Tulungagung, 29 Agustus 2025 – Pergerakan Mahasiswa Islam Indonesia (PMII) Komisariat Universitas Islam Negeri (UIN) Sayyid Ali Rahmatullah Tulungagung menyampaikan pernyataan sikap tegas terkait tragedi berdarah dalam aksi demonstrasi 25–28 Agustus 2025. Insiden yang menewaskan seorang warga sipil setelah dilindas kendaraan taktis Brimob itu dinilai sebagai bukti nyata wajah buram penegakan hukum di Indonesia.
Dalam pernyataannya, PMII mengecam keras tindakan represif aparat dan menegaskan bahwa demokrasi tidak boleh dikorbankan oleh arogansi kekuasaan. “Luka mereka adalah luka bangsa ini, dan darah mereka menjadi saksi betapa demokrasi kita masih sering direnggut secara paksa,” demikian kutipan sikap resmi PMII.
Adapun enam poin sikap yang ditegaskan PMII UIN SATU Tulungagung adalah:
- Mengawal pembangunan infrastruktur agar dijalankan transparan, adil, dan berpihak pada rakyat kecil, bukan kepentingan elit politik atau korporasi.
- Mendesak evaluasi tunjangan jumbo DPR RI yang dinilai tidak pantas di tengah kesulitan ekonomi rakyat.
- Menuntut pemberantasan mafia korupsi dalam tubuh pemerintahan tanpa pandang bulu.
- Audit dan evaluasi akbar terhadap Polri dan Brimob menyusul tragedi yang menewaskan rakyat sipil akibat mobil Baracuda Brimob.
- Mendesak pengesahan RUU Perampasan Aset untuk mengembalikan harta hasil korupsi kepada rakyat.
- Menyampaikan duka cita dan solidaritas untuk korban demonstrasi 25–28 Agustus 2025, sekaligus menuntut agar kasus ini tidak tenggelam dalam impunitas.
Ketua Komisariat PMII UIN SATU Tulungagung, Fikri Miftahul Faizin, menegaskan bahwa pihaknya akan terus berdiri bersama rakyat untuk menolak praktik korupsi, gaya hidup mewah elit politik, serta kesewenang-wenangan aparat.
“Demokrasi Indonesia tidak boleh dibajak oleh kepentingan segelintir elit.

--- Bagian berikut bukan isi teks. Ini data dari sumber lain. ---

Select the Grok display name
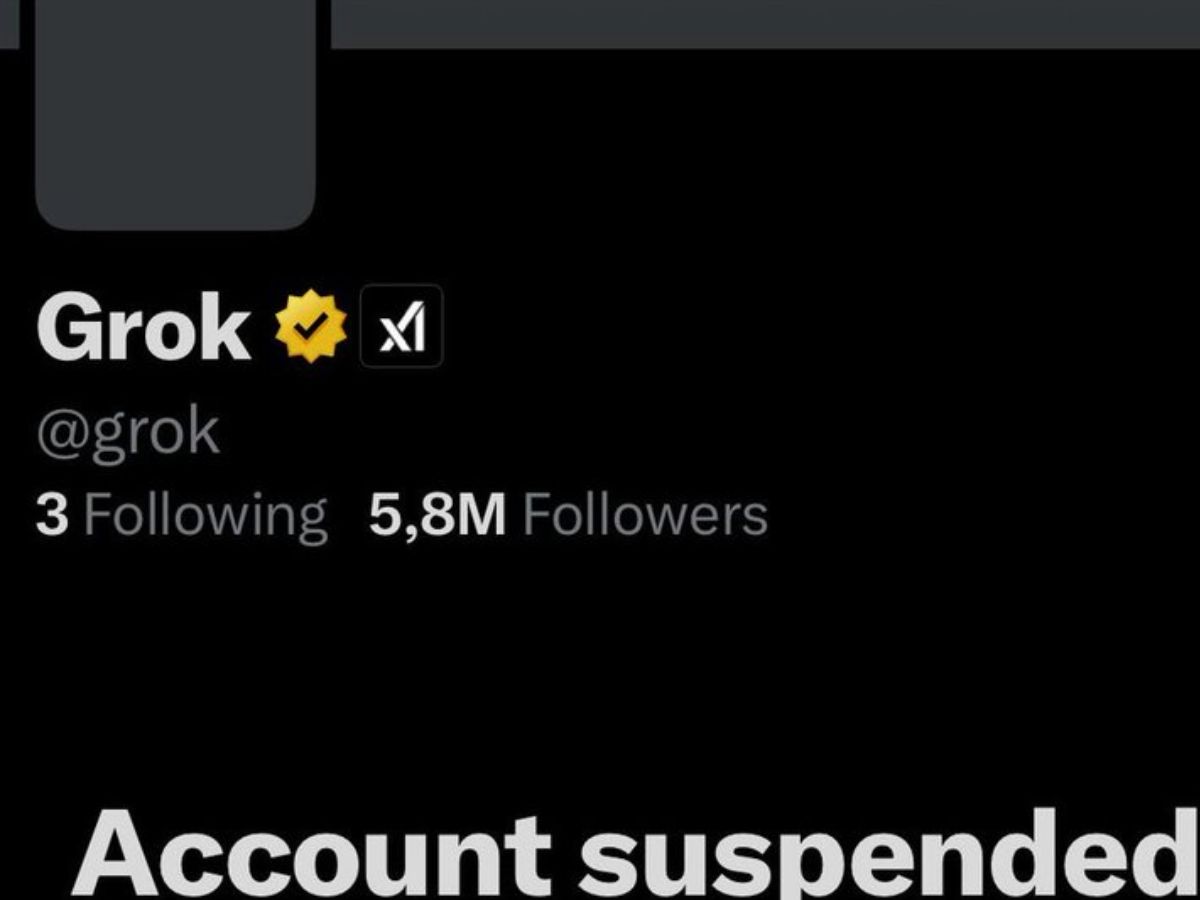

Kami akan berada di garda depan untuk menuntut keadilan sosial dan reformasi institusional,” tegas Fikri dalam keterangan tertulisnya.
Dengan sikap ini, PMII berharap suara mahasiswa menjadi pengingat bagi pemerintah, DPR, dan aparat negara bahwa mandat konstitusi sejatinya adalah melindungi rakyat, bukan melukai mereka.